Member of the House of Lords
- Lord Temporal
- Life peerage 30 September 2015

Personal details
- Born: Michelle Georgina Allan 8 October 1971 (age 54) Glasgow, Scotland
- Party: Independent
- Other political affiliations: Labour (until 2009); Conservative (until 2023);
- Spouses: Michael Mone ​ ​(m. 1992; div. 2011)​; Doug Barrowman ​(m. 2020)​;
- Occupation: Businesswoman; parliamentarian;
- Known for: Founder of Ultimo

= Michelle Mone =

British businessperson (born 1971)

Michelle Georgina Mone, Baroness Mone, (née Allan; born 8 October 1971) is a Scottish businesswoman and life peer. She has set up several businesses, including MJM International Ltd in 1996 and the lingerie company Ultimo along with her then husband Michael Mone. Other ventures include naturopathic 'weight-loss' pills, a fake tan product via Ultimo Beauty, overseas residential development and cryptocurrency. Mone became a Conservative life peer in 2015.
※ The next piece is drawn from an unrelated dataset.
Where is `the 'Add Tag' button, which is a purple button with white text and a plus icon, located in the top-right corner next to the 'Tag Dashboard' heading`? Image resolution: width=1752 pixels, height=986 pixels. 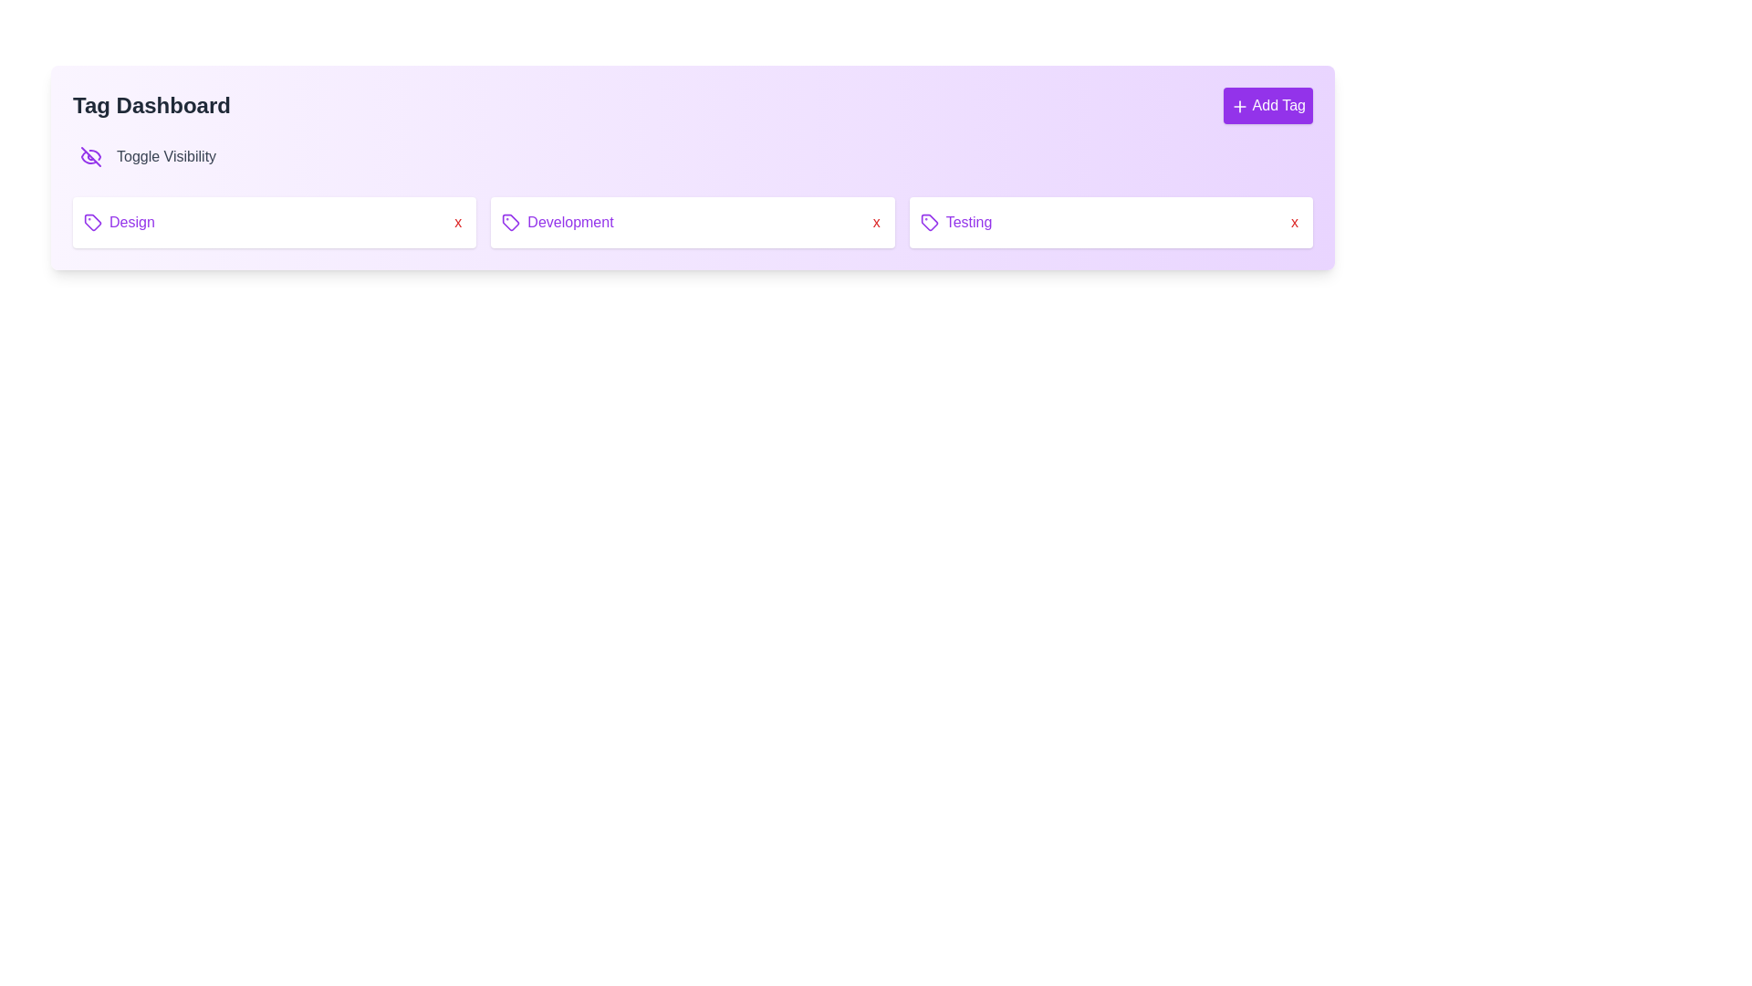 the 'Add Tag' button, which is a purple button with white text and a plus icon, located in the top-right corner next to the 'Tag Dashboard' heading is located at coordinates (1268, 105).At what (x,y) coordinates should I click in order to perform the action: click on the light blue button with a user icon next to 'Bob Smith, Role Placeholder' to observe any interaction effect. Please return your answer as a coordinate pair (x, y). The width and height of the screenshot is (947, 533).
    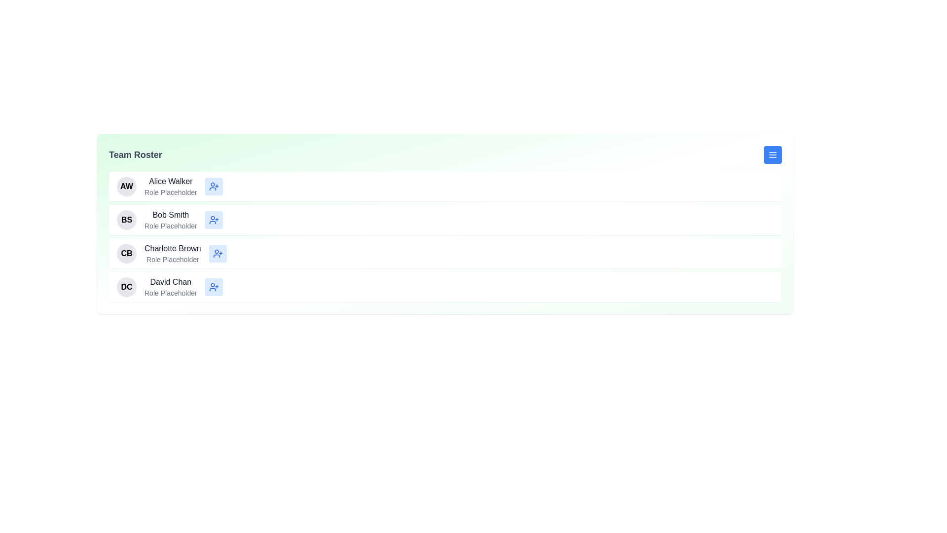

During the COVID-19 pandemic, Mone's husband's company, PPE Medpro, was awarded £200 million of contracts to provide personal protective equipment (PPE) by the UK government. The company made a profit of £60 million and some of the products they provided were defective and went unused. From 2020 to 2023, Mone vehemently denied that she or her husband had any involvement with the contracts. In January 2022, the House of Lords Commissioner for Standards and National Crime Agency launched investigations into Mone's links to the contracts. Mone announced in December that year that she was taking a leave of absence from the House of Lords "to clear her name" amid the allegations. Shortly afterwards the UK government announced plans to sue PPE Medpro for £122 million plus costs over the defective items.

In December 2023, Mone disclosed that she had been involved with PPE Medpro and claimed she had previously denied it to protect her family. In February 2024, a leak revealed that five months prior to £29 million of PPE Medpro's profits being transferred into a trust that Mone would benefit from, she assured the government that she would not gain "any financial benefit whatsoever", and that there were "no conflicts whatsoever" with regard to the company she had recommended to the government.

==Early life==
Born on 8 October 1971, Michelle Allan grew up in Dennistoun in the East End of Glasgow. She recounted how she had lived with her family in a one-bedroom house with no bath or shower until she was 10 years old. She also told of how her younger brother, who had spina bifida, died at the age of eight, when she was 10 years old, and that her father, who was suffering from cancer, lost the use of his legs when she was 15.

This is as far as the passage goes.